Parti de rien, débutant sa carrière comme simple vendeur de meubles à Solo, Jokowi, devenu une icône de la politique indonésienne, est pourtant aujourd’hui accusé de vouloir établir une « dynastie Widodo » au pouvoir. En témoigne les efforts qu’il déploie pour placer ses enfants à des postes clés du pouvoir, mais ces agissements ne vont pas sans susciter des scandales. Lors de cette présidentielle indonésienne, il a par exemple affiché un soutien explicite à son fils aîné, Gibran Rakabuming Raka, lors de la candidature au poste de vice-président aux côtés de Prabowo Subianto qui se présentait pour la présidence. Son fils ne pouvait pourtant pas être éligible car il n’avait pas l’âge requis (36 ans alors que l’âge légal est fixé à 40 ans). Grâce à l’action du juge Anwar Usman, qui n’est autre que l’oncle de Gibran Rakabuming Raka, une légère entorse à la Constitution a finalement permis de trouver une solution, non sans susciter des controverses.

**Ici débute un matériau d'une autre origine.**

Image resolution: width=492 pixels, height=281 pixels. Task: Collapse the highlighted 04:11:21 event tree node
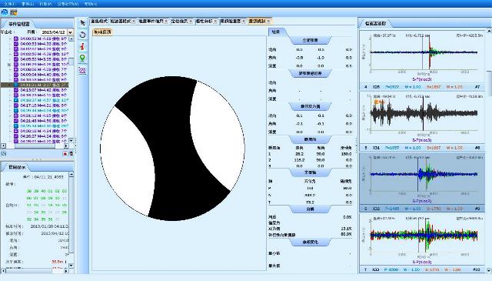coord(10,85)
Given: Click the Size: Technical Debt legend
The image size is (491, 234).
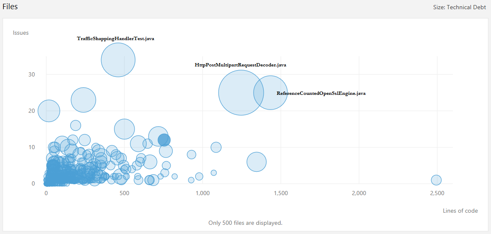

Si le comptage officiel le confirme dans les prochaines semaines, Prabowo Subianto devrait succéder à Joko Widodo, mais si tel est le cas, il ne prendra ses fonctions qu’en octobre prochain. Ancien commandant des forces spéciales sous le régime de Suharto, Prabowo est le seul membre de l’armée indonésienne à avoir été exclu pour conduite déshonorante et banni du sol américain. Prabowo est notamment connu pour avoir été impliqué dans la répression des indépendantistes du Timor oriental en 1980 puis des activistes pro-démocratie en 1998. Par ailleurs, depuis de longues années, Prabowo s’inscrivait en rivalité avec Widodo et s’était fait remarquer à plusieurs reprises sur la scène politique dans les années 2010, mais sans succès. Après s’être présenté deux fois pour la vice-présidence, Prabowo était finalement parvenu à être nommé ministre de la Défense par Widodo afin de signer une trêve entre différentes factions politiques et ainsi faire cesser les émeutes qui avaient été déclenchées en 2019 pour contester les résultats des dernières élections présidentielles. Pour sa troisième campagne, cette fois présidentielle, il avait choisi de maximiser ses chances en s’alliant avec Gibran, qui était alors maire de Solo depuis 2021 et qui n’avait jusque-là jamais fait part de quelconques ambitions politiques. S’allier avec le camp Widodo était le prix à payer pour accéder enfin au pouvoir. Bien qu’il bénéficie désormais du soutien de Jokowi, il convient toutefois de remarquer que Prabowo n’est pas issu de son parti de droite populaire, le PDI-P, mais de Gerindra, un autre parti de droite populaire. Le parti gouvernant change donc mais Widodo reste proche du pouvoir par l’intermédiaire de son fils.

 

Dès l’annonce des quick counts, indiquant qu’il avait remporté plus de 50% des suffrages exprimés, Prabowo a annoncé qu’il poursuivrait la politique de Jokowi sans pour autant entrer dans les détails. Rappelons qu’il a construit sa campagne autour de la ligne du président sortant ainsi que ses deux idées phares : le déjeuner gratuit dans les écoles et une promesse d’augmenter de 1,5% à 2% de la croissance annuelle du pays, qui est déjà de 5%. Dans cette perspective, il devrait continuer sur la lancée des « jokonomics » (« Joko’s economics »), en soutenant notamment la construction de nouvelles infrastructures et en cherchant à attirer l’investissement étranger, grâce à des opérations de séduction à l’attention des compagnies qui ont choisi de quitter le territoire chinois. Prabowo devrait aussi poursuivre les efforts de son prédécesseur en faveur de la filière des produits de base et de la fabrication de batteries et de véhicules électriques. Toutefois, des incertitudes pèsent quant à l’orientation budgétaire et notamment fiscale qu’il choisira de prendre.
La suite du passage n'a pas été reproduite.